STATED PROBLEM: Rewrite the data below as a numbered list, one line per entry, leaving out the blank lines.

● ● ● ● ●

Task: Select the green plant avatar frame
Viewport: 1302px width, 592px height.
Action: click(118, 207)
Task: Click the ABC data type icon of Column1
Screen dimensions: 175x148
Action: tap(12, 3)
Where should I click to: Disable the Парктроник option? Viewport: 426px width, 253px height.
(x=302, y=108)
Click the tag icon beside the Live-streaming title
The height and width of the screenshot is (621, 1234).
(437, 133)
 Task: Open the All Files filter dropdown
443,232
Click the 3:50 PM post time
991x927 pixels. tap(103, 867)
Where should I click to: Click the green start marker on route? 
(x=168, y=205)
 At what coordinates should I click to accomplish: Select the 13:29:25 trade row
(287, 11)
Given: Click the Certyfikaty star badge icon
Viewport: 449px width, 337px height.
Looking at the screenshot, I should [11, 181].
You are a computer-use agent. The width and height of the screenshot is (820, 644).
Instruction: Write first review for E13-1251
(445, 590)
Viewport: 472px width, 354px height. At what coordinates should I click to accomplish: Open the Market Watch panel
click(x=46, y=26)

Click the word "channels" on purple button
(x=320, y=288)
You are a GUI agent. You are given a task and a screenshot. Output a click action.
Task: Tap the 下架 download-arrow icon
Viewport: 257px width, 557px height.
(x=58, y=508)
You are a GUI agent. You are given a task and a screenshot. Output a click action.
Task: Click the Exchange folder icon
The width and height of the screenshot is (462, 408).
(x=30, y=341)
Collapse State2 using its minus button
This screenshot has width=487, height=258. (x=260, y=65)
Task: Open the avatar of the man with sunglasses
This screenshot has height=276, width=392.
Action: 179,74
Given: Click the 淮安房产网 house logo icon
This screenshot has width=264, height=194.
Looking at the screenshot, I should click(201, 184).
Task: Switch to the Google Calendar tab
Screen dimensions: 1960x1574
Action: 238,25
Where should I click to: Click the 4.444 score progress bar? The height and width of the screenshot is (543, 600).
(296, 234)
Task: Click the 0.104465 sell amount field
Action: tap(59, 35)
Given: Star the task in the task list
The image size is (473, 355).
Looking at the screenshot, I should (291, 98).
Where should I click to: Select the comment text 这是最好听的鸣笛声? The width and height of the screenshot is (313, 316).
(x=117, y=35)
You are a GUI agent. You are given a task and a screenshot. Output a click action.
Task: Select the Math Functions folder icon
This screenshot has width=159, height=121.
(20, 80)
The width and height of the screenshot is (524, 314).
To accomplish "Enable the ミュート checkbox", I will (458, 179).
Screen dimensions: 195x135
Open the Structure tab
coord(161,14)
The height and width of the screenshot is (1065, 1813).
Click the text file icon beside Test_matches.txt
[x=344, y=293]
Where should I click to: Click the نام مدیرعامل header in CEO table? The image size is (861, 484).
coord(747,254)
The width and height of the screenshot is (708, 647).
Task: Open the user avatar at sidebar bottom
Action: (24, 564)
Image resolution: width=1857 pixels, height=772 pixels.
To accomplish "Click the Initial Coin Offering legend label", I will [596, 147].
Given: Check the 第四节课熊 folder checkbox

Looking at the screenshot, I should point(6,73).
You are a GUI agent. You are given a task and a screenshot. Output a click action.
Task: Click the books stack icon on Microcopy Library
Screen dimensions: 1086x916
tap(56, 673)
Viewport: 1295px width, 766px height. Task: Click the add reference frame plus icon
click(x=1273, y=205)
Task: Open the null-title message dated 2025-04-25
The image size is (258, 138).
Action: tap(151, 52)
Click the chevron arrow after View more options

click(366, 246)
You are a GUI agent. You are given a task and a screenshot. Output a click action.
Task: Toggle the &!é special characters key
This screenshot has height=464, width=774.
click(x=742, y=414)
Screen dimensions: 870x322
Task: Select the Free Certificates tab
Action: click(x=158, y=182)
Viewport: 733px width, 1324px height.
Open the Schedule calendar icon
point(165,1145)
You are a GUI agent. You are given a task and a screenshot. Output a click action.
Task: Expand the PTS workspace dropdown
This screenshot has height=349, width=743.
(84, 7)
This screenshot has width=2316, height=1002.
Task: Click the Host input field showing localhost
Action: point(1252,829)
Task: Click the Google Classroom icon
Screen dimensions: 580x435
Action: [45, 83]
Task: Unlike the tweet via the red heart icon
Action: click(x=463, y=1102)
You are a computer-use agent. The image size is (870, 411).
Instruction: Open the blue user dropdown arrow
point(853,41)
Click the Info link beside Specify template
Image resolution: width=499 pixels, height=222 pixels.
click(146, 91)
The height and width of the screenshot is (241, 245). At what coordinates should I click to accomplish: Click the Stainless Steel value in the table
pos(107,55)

● ● ● ● ●

REPLY:
1. Task: Select the green plant avatar frame
2. Viewport: 1302px width, 592px height.
3. Action: click(118, 207)
4. Task: Click the ABC data type icon of Column1
5. Screen dimensions: 175x148
6. Action: tap(12, 3)
7. Where should I click to: Disable the Парктроник option? Viewport: 426px width, 253px height.
8. (x=302, y=108)
9. Click the tag icon beside the Live-streaming title
10. The height and width of the screenshot is (621, 1234).
11. (437, 133)
12.  Task: Open the All Files filter dropdown
13. 443,232
14. Click the 3:50 PM post time
15. 991x927 pixels. tap(103, 867)
16. Where should I click to: Click the green start marker on route? 
17. (x=168, y=205)
18.  At what coordinates should I click to accomplish: Select the 13:29:25 trade row
19. (287, 11)
20. Given: Click the Certyfikaty star badge icon
21. Viewport: 449px width, 337px height.
22. Looking at the screenshot, I should [11, 181].
23. You are a computer-use agent. The width and height of the screenshot is (820, 644).
24. Instruction: Write first review for E13-1251
25. (445, 590)
26. Viewport: 472px width, 354px height. At what coordinates should I click to accomplish: Open the Market Watch panel
27. click(x=46, y=26)
28. Click the word "channels" on purple button
29. (x=320, y=288)
30. You are a GUI agent. You are given a task and a screenshot. Output a click action.
31. Task: Tap the 下架 download-arrow icon
32. Viewport: 257px width, 557px height.
33. (x=58, y=508)
34. You are a GUI agent. You are given a task and a screenshot. Output a click action.
35. Task: Click the Exchange folder icon
36. The width and height of the screenshot is (462, 408).
37. (x=30, y=341)
38. Collapse State2 using its minus button
39. This screenshot has width=487, height=258. (x=260, y=65)
40. Task: Open the avatar of the man with sunglasses
41. This screenshot has height=276, width=392.
42. Action: 179,74
43. Given: Click the 淮安房产网 house logo icon
44. This screenshot has width=264, height=194.
45. Looking at the screenshot, I should click(201, 184).
46. Task: Switch to the Google Calendar tab
47. Screen dimensions: 1960x1574
48. Action: 238,25
49. Where should I click to: Click the 4.444 score progress bar? The height and width of the screenshot is (543, 600).
50. (296, 234)
51. Task: Click the 0.104465 sell amount field
52. Action: tap(59, 35)
53. Given: Star the task in the task list
54. The image size is (473, 355).
55. Looking at the screenshot, I should (291, 98).
56. Where should I click to: Select the comment text 这是最好听的鸣笛声? The width and height of the screenshot is (313, 316).
57. (x=117, y=35)
58. You are a GUI agent. You are given a task and a screenshot. Output a click action.
59. Task: Select the Math Functions folder icon
60. This screenshot has width=159, height=121.
61. (20, 80)
62. The width and height of the screenshot is (524, 314).
63. To accomplish "Enable the ミュート checkbox", I will (458, 179).
64. Screen dimensions: 195x135
65. Open the Structure tab
66. coord(161,14)
67. The height and width of the screenshot is (1065, 1813).
68. Click the text file icon beside Test_matches.txt
69. [x=344, y=293]
70. Where should I click to: Click the نام مدیرعامل header in CEO table? The image size is (861, 484).
71. coord(747,254)
72. The width and height of the screenshot is (708, 647).
73. Task: Open the user avatar at sidebar bottom
74. Action: (24, 564)
75. Image resolution: width=1857 pixels, height=772 pixels.
76. To accomplish "Click the Initial Coin Offering legend label", I will [596, 147].
77. Given: Check the 第四节课熊 folder checkbox
78. Looking at the screenshot, I should point(6,73).
79. You are a GUI agent. You are given a task and a screenshot. Output a click action.
80. Task: Click the books stack icon on Microcopy Library
81. Screen dimensions: 1086x916
82. tap(56, 673)
83. Viewport: 1295px width, 766px height. Task: Click the add reference frame plus icon
84. click(x=1273, y=205)
85. Task: Open the null-title message dated 2025-04-25
86. The image size is (258, 138).
87. Action: tap(151, 52)
88. Click the chevron arrow after View more options
89. click(366, 246)
90. You are a GUI agent. You are given a task and a screenshot. Output a click action.
91. Task: Toggle the &!é special characters key
92. This screenshot has height=464, width=774.
93. click(x=742, y=414)
94. Screen dimensions: 870x322
95. Task: Select the Free Certificates tab
96. Action: click(x=158, y=182)
97. Viewport: 733px width, 1324px height.
98. Open the Schedule calendar icon
99. point(165,1145)
100. You are a GUI agent. You are given a task and a screenshot. Output a click action.
101. Task: Expand the PTS workspace dropdown
102. This screenshot has height=349, width=743.
103. (84, 7)
104. This screenshot has width=2316, height=1002.
105. Task: Click the Host input field showing localhost
106. Action: point(1252,829)
107. Task: Click the Google Classroom icon
108. Screen dimensions: 580x435
109. Action: [45, 83]
110. Task: Unlike the tweet via the red heart icon
111. Action: click(x=463, y=1102)
112. You are a computer-use agent. The image size is (870, 411).
113. Instruction: Open the blue user dropdown arrow
114. point(853,41)
115. Click the Info link beside Specify template
116. Image resolution: width=499 pixels, height=222 pixels.
117. click(146, 91)
118. The height and width of the screenshot is (241, 245). At what coordinates should I click to accomplish: Click the Stainless Steel value in the table
119. pos(107,55)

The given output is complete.